Dr. Susan Meschwitz receives the 2019 NIGMS RI-INBRE & COBRE Administrative Supplement Award
Dr. Susan Meschwitz, Associate Professor and Chairwoman of Chemistry at Salve Regina University, received the first NIGMS Administrative Supplement Award entitled “Quorum sensing antagonistic inhibition of medically important ESKAPE pathogens.” She is collaborating on her research with Dr. Helen (Beth) Fuchs, Assistant Professor of Medicine in the Warren Alpert Medical School of Brown University and Research Scientist at Rhode Island Hospital. Dr. Meschwitz said, “There is a significant need for new antibiotics with novel therapeutic targets.

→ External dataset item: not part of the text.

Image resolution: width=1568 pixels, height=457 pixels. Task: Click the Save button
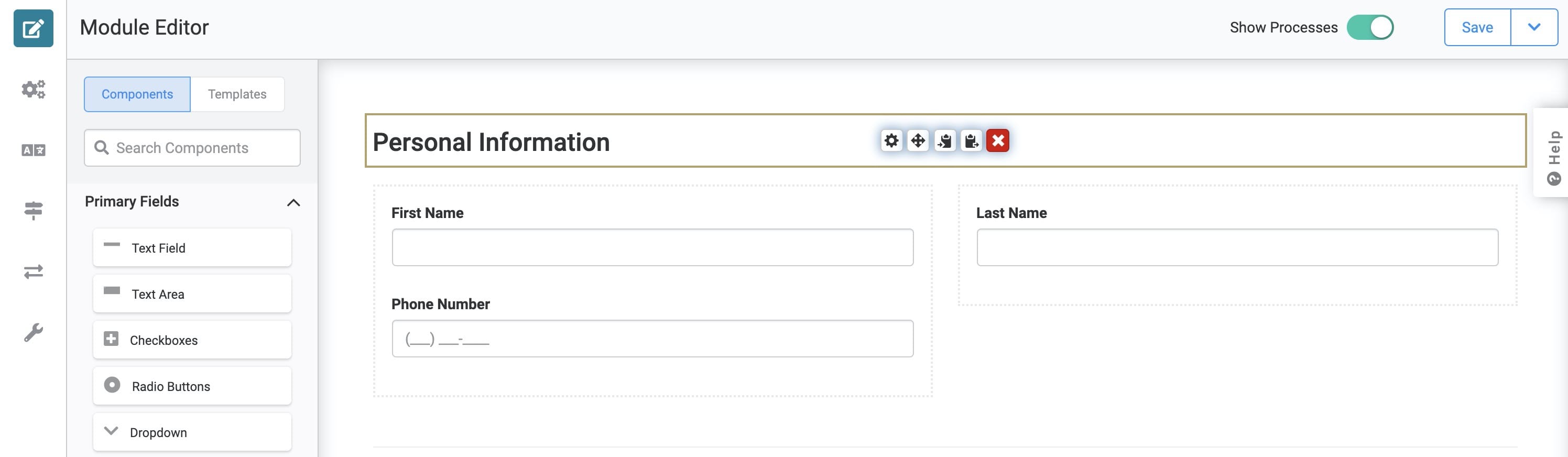1477,27
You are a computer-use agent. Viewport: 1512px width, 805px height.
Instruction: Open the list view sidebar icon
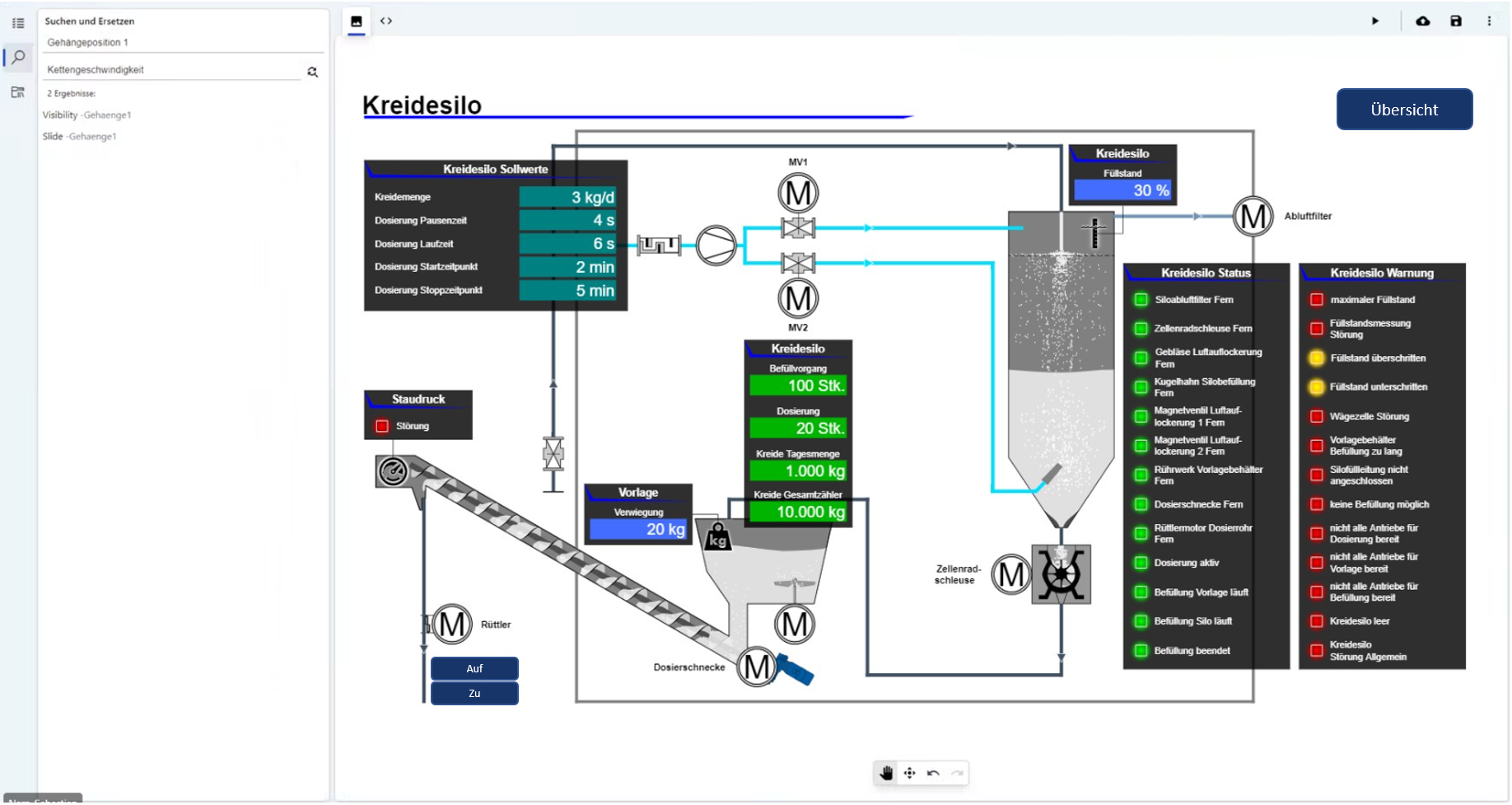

Our investigational compounds are quorum-sensing antagonists that we seek to determine the efficacy on a wide group of medically important pathogens. The quorum-sensing antagonists have a great deal of potential at inhibiting or disrupting bacterial biofilms, typically a challenge to treat.”
Dr. Meschwitz explained quorum sensing: “Many pathogenic bacteria rely on a communication system known as quorum sensing (QS) to regulate production of virulence factors, such as toxins, necessary for infection of a host. Blocking this communication system could potentially prevent bacterial pathogenesis with a lower risk of resistance development and thus could help to ease the threat of antibiotic resistance. Furthermore, it is believed that virulence disruption would also render the bacteria more sensitive to the effects of the immune system and conventional antibiotics. Thus, the disruption of QS should be pursued as a viable alternative to traditional antibiotics.”
“This collaboration has been a wonderful opportunity to further my research into the discovery of antimicrobial compounds that can inhibit medically important and drug resistant bacteria and has enabled the further training and education of undergraduate students.”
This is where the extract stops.